= TASK INSTRUCTIONS =
• A. In the court opinion excerpt, what request by the defendant did the motion judge deny?
• B. Copy the court opinion excerpt word for word, from "Finally, the motion" up to and including "the motion for an evidentiary hearing.".

— START SELECTED EXCERPT —

Thus the defendant is in a similar position to the directly estopped defendant in Rodriguez. In Rodriguez, the defendant claimed that a subsequent decision by the Supreme Judicial Court had indicated that that court's decision in her case was wrongly decided. See Rodriguez, 443 Mass. at 708. Even if, as in Rodriguez, we assume without deciding "that rule 30(b) contemplates relief in the highly unusual circumstances asserted by the defendant, the flaw in [his] argument is that," as discussed above, Horne does not actually indicate that our previous decision in his case "had been decided wrongly." Id. at 711.

Finally, the motion judge did not abuse his discretion in denying the defendant's motion for an evidentiary hearing. See Commonwealth v. Bresilla, 470 Mass. 422, 428 (2015). Where the issue the defendant raised in his motion was already raised and adjudicated, and thereby estopped, the motion judge properly denied the motion for an evidentiary hearing.

— END SELECTED EXCERPT —
— START RECORDS PROVIDED —

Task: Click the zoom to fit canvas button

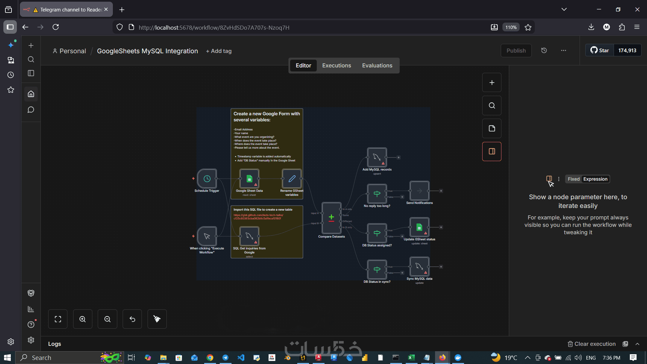Action: click(58, 319)
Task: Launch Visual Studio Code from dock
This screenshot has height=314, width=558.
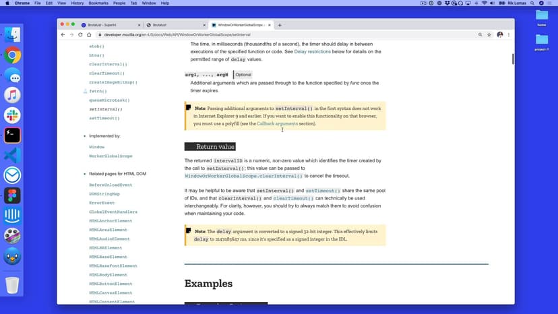Action: pos(12,156)
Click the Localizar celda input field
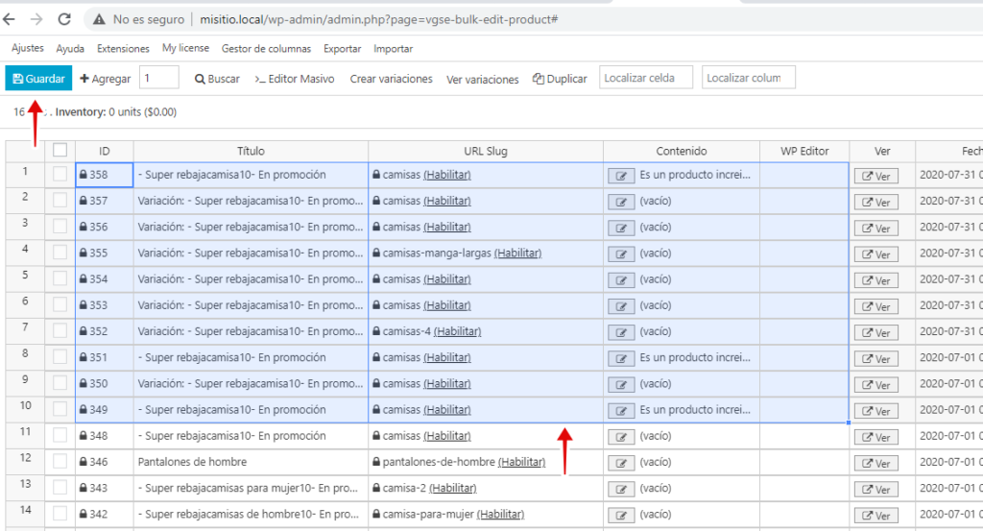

— END RECORDS PROVIDED —

= EXPECTED ANSWERS =
• A. The defendant's motion for an evidentiary hearing.

• B.
Finally, the motion judge did not abuse his discretion in denying the defendant's motion for an evidentiary hearing. See Commonwealth v. Bresilla, 470 Mass. 422, 428 (2015). Where the issue the defendant raised in his motion was already raised and adjudicated, and thereby estopped, the motion judge properly denied the motion for an evidentiary hearing.